#### [Action item]
Please give back exactly the line with "Open the Run and Debug icon" and each line after it through the end of the material, leaving out the pictures.

#### [Data]
========================

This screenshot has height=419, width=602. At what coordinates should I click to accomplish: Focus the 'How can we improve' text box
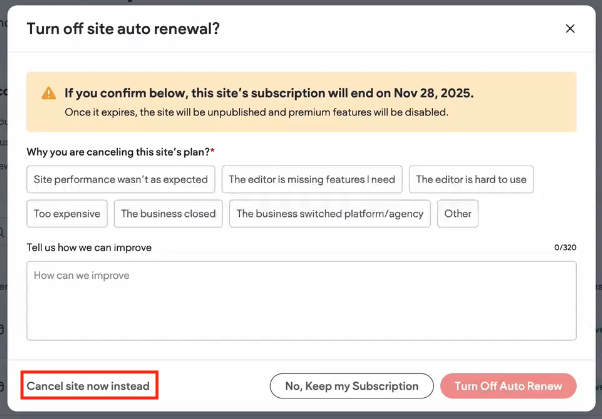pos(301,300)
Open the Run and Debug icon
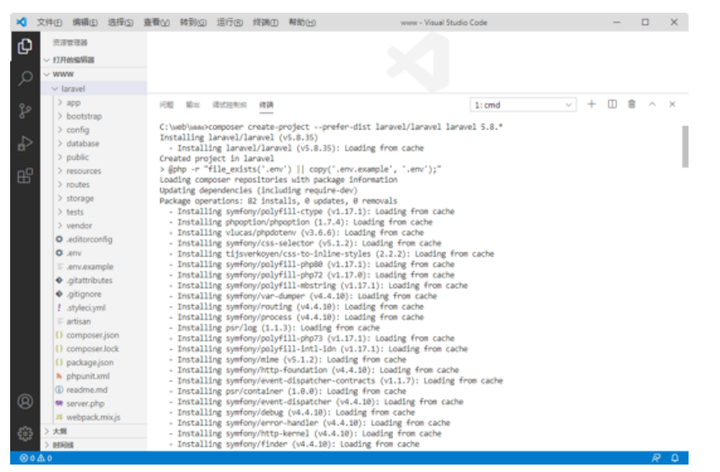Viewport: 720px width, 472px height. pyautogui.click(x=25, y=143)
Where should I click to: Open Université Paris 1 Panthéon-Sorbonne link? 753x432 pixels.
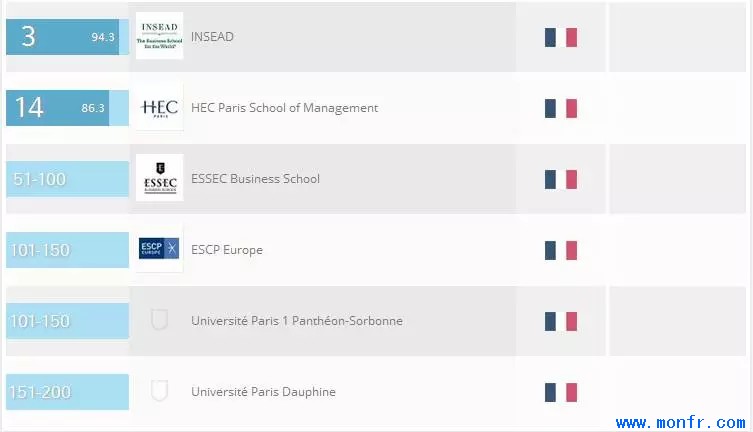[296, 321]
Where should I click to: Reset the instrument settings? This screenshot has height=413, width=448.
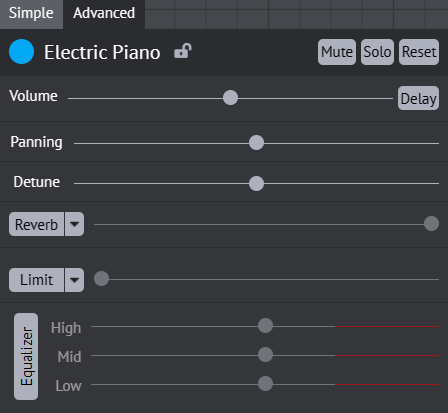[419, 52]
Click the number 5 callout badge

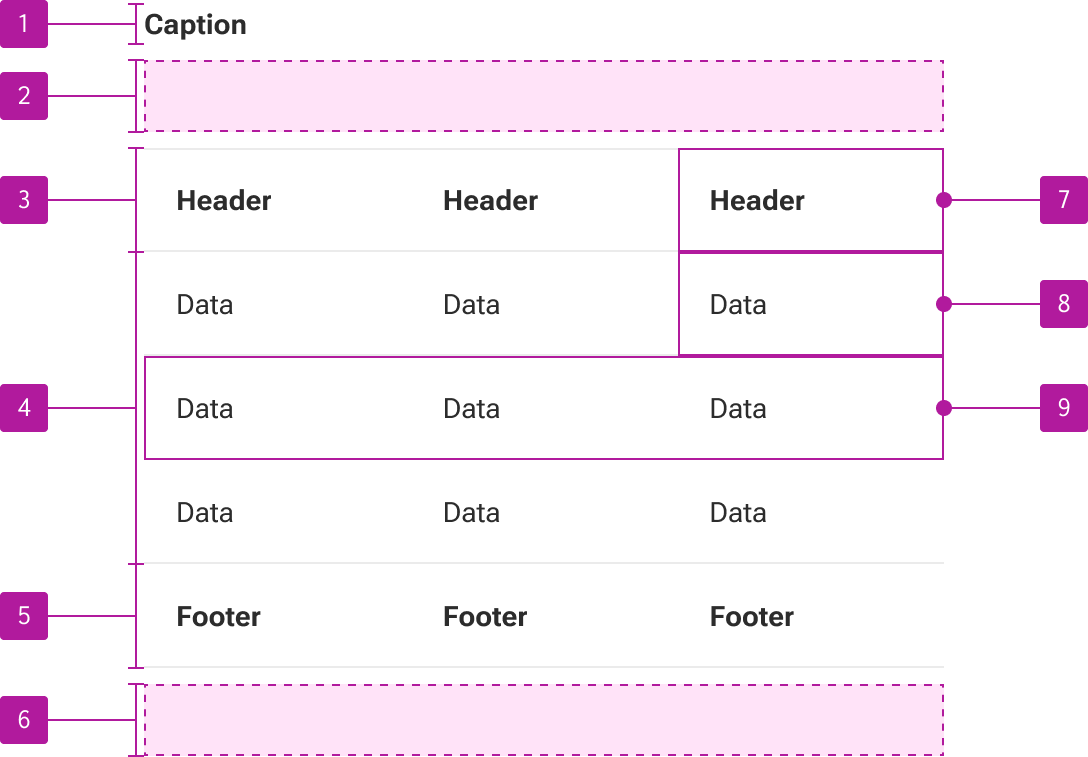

========================

#### [Your solution]
Open the Run and Debug icon
Viewport: 720px width, 472px height. pyautogui.click(x=25, y=143)
Where should I click to: Open Université Paris 1 Panthéon-Sorbonne link? 753x432 pixels.
[296, 321]
Where should I click to: Reset the instrument settings? This screenshot has height=413, width=448.
[419, 52]
Click the number 5 callout badge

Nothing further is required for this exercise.